**Problem details**.
Show every line below where "computer" can be found.

**Extracted records**.
________________________
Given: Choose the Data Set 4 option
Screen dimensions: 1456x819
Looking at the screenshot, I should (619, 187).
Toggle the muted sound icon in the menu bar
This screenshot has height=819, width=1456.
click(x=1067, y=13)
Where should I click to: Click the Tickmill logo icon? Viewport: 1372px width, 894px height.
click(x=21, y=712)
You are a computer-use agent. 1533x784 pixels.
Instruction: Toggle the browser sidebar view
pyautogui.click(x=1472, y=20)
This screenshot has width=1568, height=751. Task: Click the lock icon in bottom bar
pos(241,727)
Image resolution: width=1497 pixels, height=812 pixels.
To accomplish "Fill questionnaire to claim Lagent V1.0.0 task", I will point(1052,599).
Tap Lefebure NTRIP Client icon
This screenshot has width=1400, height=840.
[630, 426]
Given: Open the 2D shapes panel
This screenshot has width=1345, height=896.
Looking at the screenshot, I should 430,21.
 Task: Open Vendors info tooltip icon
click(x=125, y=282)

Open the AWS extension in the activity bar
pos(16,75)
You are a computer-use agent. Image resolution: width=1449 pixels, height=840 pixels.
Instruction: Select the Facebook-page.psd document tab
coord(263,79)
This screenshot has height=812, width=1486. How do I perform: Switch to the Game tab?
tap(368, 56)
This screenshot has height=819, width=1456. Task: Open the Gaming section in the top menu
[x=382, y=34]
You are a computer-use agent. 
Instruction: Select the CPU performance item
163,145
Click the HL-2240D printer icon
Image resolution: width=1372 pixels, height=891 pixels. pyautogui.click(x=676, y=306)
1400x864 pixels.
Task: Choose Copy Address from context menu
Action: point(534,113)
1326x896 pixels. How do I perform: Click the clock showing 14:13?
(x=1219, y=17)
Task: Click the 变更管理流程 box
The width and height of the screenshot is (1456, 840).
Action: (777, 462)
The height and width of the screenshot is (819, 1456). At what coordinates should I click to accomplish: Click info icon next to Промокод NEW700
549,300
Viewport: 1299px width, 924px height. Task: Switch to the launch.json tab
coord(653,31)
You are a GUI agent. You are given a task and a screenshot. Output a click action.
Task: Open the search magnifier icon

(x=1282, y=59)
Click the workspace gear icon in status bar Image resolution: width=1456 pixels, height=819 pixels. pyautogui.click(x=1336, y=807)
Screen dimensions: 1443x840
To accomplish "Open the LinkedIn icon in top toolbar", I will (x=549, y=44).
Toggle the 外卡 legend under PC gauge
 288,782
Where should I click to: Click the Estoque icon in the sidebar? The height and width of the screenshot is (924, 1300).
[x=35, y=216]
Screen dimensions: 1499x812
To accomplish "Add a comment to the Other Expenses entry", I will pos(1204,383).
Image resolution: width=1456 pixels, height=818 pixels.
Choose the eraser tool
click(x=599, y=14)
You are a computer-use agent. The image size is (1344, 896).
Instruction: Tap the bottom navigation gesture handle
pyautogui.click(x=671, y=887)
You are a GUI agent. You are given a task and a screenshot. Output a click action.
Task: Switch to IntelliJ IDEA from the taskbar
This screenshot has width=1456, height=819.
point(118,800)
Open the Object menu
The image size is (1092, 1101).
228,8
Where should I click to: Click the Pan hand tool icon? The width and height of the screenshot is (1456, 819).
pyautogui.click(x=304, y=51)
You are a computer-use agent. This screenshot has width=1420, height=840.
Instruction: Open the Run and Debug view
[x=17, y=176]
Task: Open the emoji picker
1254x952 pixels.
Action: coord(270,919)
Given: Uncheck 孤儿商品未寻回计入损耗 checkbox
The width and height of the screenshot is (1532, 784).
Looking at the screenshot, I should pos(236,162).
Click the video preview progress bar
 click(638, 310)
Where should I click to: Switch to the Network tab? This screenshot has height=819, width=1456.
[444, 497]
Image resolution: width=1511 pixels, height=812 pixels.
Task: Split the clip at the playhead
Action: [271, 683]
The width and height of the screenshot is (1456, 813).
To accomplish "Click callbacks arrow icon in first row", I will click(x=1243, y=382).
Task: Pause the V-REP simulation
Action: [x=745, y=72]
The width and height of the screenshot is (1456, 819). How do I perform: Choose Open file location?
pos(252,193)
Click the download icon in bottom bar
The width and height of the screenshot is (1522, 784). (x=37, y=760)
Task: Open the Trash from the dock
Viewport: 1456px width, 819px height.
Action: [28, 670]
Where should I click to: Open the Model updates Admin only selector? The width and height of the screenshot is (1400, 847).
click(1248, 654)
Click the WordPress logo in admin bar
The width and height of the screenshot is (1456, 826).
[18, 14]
________________________
**Task answer**.
You are a computer-use agent. 1533x784 pixels.
You are a computer-use agent. Image resolution: width=1449 pixels, height=840 pixels.
You are a computer-use agent. 
You are a computer-use agent. The image size is (1344, 896).
You are a computer-use agent. This screenshot has width=1420, height=840.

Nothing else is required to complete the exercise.